After two sessions of microneedling, improvement of melasma was perceived in all patients of Group A; in addition, there was a subjective report of overall facial skin smoothness and greater radiance by the participants.


   Discussion Top


Microneedling with dermaroller is a new treatment modality for the treatment of scars, especially acne scars, stretch marks, wrinkles, and for facial rejuvenation. It is a simple and relatively cheap modality that can also be used for transdermal drug delivery.[4]

Microneedle technology offers a minimally invasive and painless route of drug delivery.[5] This technology involves the creation of channels in the skin with micron-sized dimensions, thereby enabling the delivery of a broad range of therapeutic molecules including proteins, which would not otherwise cross the intact skin.

Microneedling stimulates fibroblast proliferation, collagen production and release of growth factors, thereby induce beneficial wound-healing response with fewer side effects compared to conventional resurfacing procedures[3]

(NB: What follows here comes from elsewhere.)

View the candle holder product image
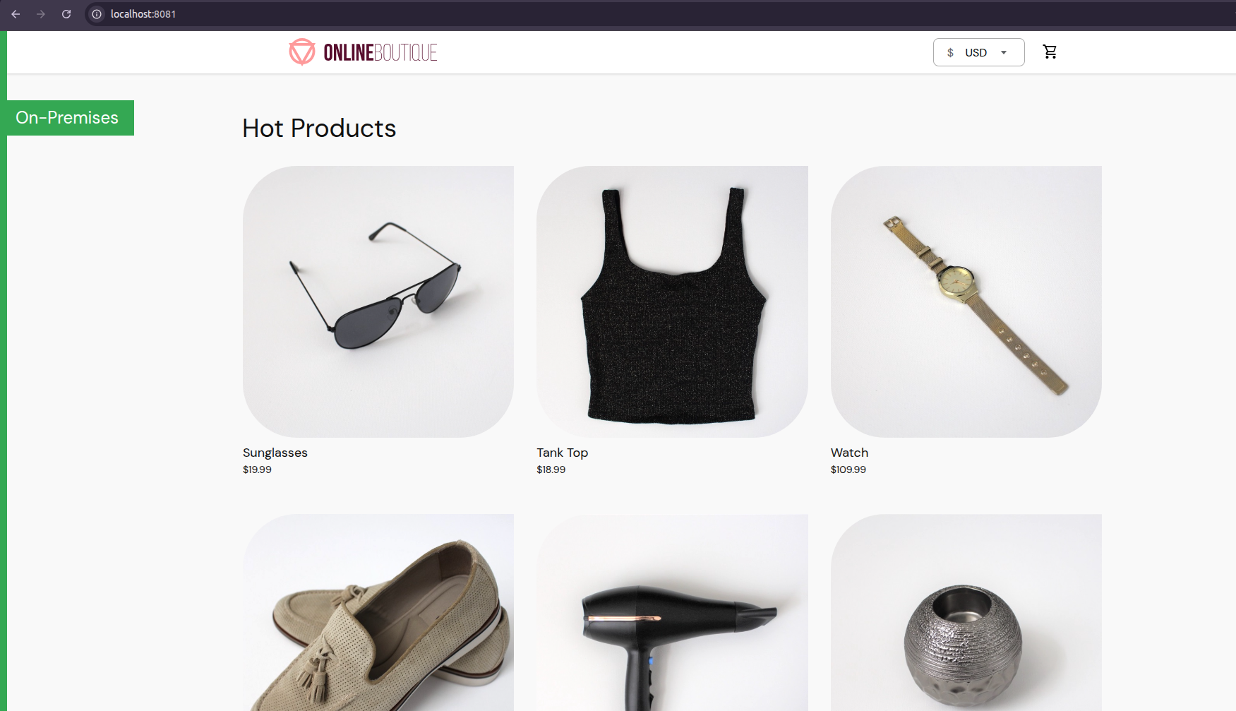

As it promotes fibroblast proliferation and upper dermal collagenesis, microneedling can restore upper dermal and basal membrane damage in melasma, disfavoring the contact of melanocytes with dermal-released melanogenic stimuli such as endothelin, stem cell factor, and hepatocyte growth factor. In addition, a thickened epidermis can promote additional protection against UV damage.

Long-term improvement of recalcitrant melasma after microneedling was reported in one case series, in which they concluded that microneedling alone, with 1.5-mm needle length, without the addition of any active medication, can cause lightening of skin stains in patients with recalcitrant melasma.[6]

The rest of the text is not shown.